Only two remain from the original quartet that came out of the Church of God in Oakland, Calif. Bonnie Pointer left in the 70s, and Ruth Pointer’s daughter, Issa, joined the group in 2003, replacing June, who died this year at age 52 but with the help of a heavily-processed vocal mix and high-decibel sound, the magic still worked in concert with the Oregon Symphony on Saturday night at the Arlene Schnitzer Concert Hall.

Backed by a five-piece group with two sets of keyboards as well as the orchestra, the sisters pranced on stage in sparkly silver dresses and silver high heels, earrings dripping like chandeliers and rhinestones gleaming on their wrists.
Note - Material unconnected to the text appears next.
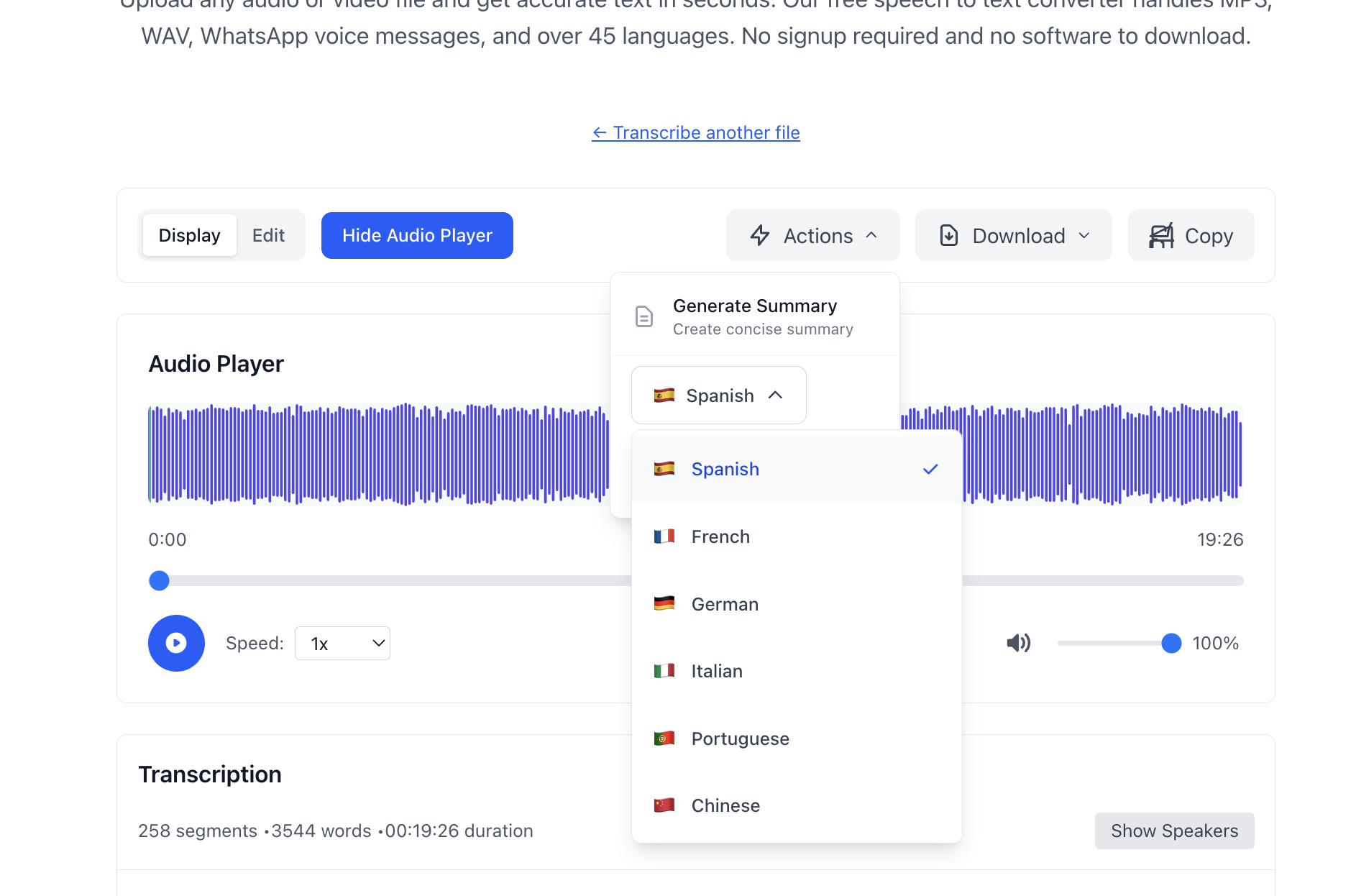Click the Generate Summary document icon
Screen dimensions: 1356x896
(x=643, y=316)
They didn’t let up until they’d sashayed off to Sisters Are Doing It (for themselves).

Hands on cocked hip, finger-pointing, still got it, baby.

On Jump they leaped and ran in place, and though the choreography was a little stiff, they were active and demurely — sexy. Remember, it was 1983 when they dominated MTV, and, as Anita announced from the stage, their older brothers, wives and friends were in the audience, too.

With only the ballad Slow Hand to vary the pace, they arrived at the climactic I’m So Excited, with the mostly middle-aged and older crowd clapping along. The voices for a moment riffed together as if inspired, and though their massive, practiced productions never will sound spontaneous, Saturday’s show was animated and cheerful.

Their version of Chain of Fools was the night’s most soulful, demonstrating fine harmony singing as well. But the overall effect of the thick sound, even on tunes where only the quintet backed them, tended to obscure individual voices, especially since the mix was so heavy on mid-range pitches.

Also troubling was the selection of orchestral works in the concert’s first half.

Guest conductor Charles Floyd, Natalie Cole’s musical director for 11 years, has extensive experience with symphony/gospel collaborations, but he chose instead to present TV and movie soundtracks, such as the theme from The Simpsons and an excerpt from the John Williams soundtrack to Harry Potter and the Sorcerer’s Stone (even the Overture to William Tell!), none of which have apparent musical connection to the Pointer Sisters.

I could have done a whole symphony or something that nobody would listen to, Floyd said from the podium after a medley of TV themes, but instead . He paused. TV theme songs.

Maybe that’s why he thanked Williams for your inspiration and for teaching me not to take life so seriously. That may be the connection to the Pointer Sisters after all.